Ethanol versus Sugar stocks

Take a look at the latest Barron's roundtable. Sounds like owning sugar rather than ethanol stocks is the way to go to play the rising demand for ethanol according to money manager Felix Zulauf. Since February 2006, the price of sugar has fallen 50% to 11 cents a pound. That's below production costs of about 14 cents in Brazil and India, the two largest producers! This may mean that sugar production is therefore on the decline, while demand is rising due to ethanol. Brazil is also the producer of 5 billion gallons of ethanol a year, and is planing to increase that to 8 billion gallons within the next three years. 22% of Brazil's total fleet of cars are Flex cars, and the government wants the percentage to rise to at least 30%.

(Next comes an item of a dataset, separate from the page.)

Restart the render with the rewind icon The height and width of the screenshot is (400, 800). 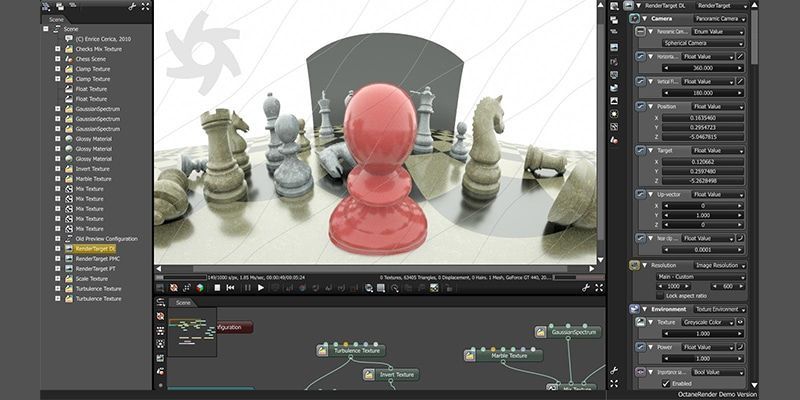(230, 288)
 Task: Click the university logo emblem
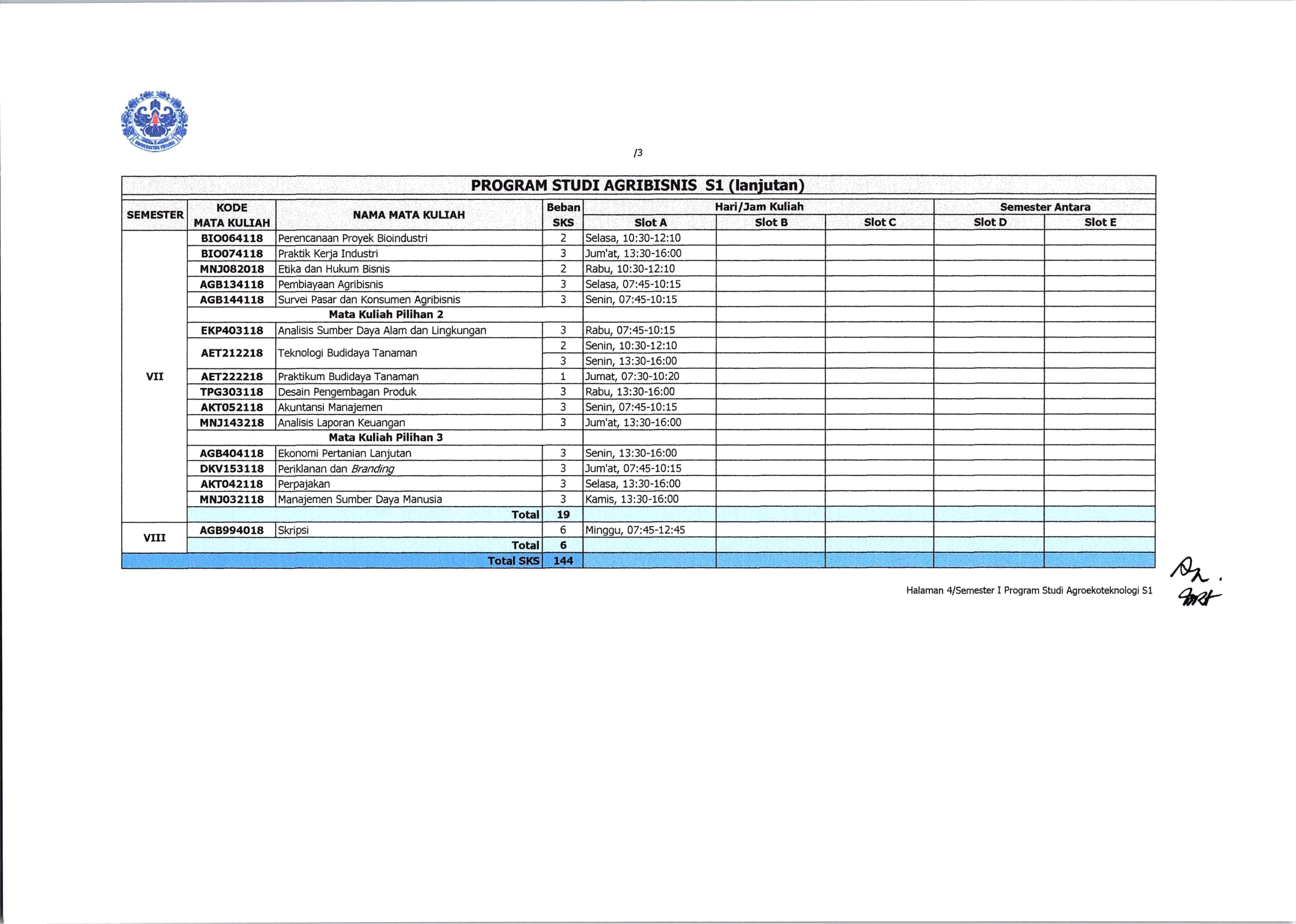[x=155, y=121]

Brazil also exports ethanol to the U.S., Japan and China, all of which are raising their demand. "In the past", says Zulauf, "when sugar started rising from a price below the cost of production, it rose 100% or more, on average." His target price is 20 cents. Note that according to Zulauf a 30% increase in the price of sugar (far less than the increase from 11 to 20 cents he's predicting) would eliminate ethanol's price advantage over gasoline. Sugar futures are therefore a better play on ethanol than the sugar-based ethanol producers such as Cosan (
CZZ). Investors who can't access sugar futures may consider two commodity ETFs: the PowerShares DB Agriculture ETF (DBA) and ELEMENTS Linked to the MLCX Biofuels Index ETF (FUE).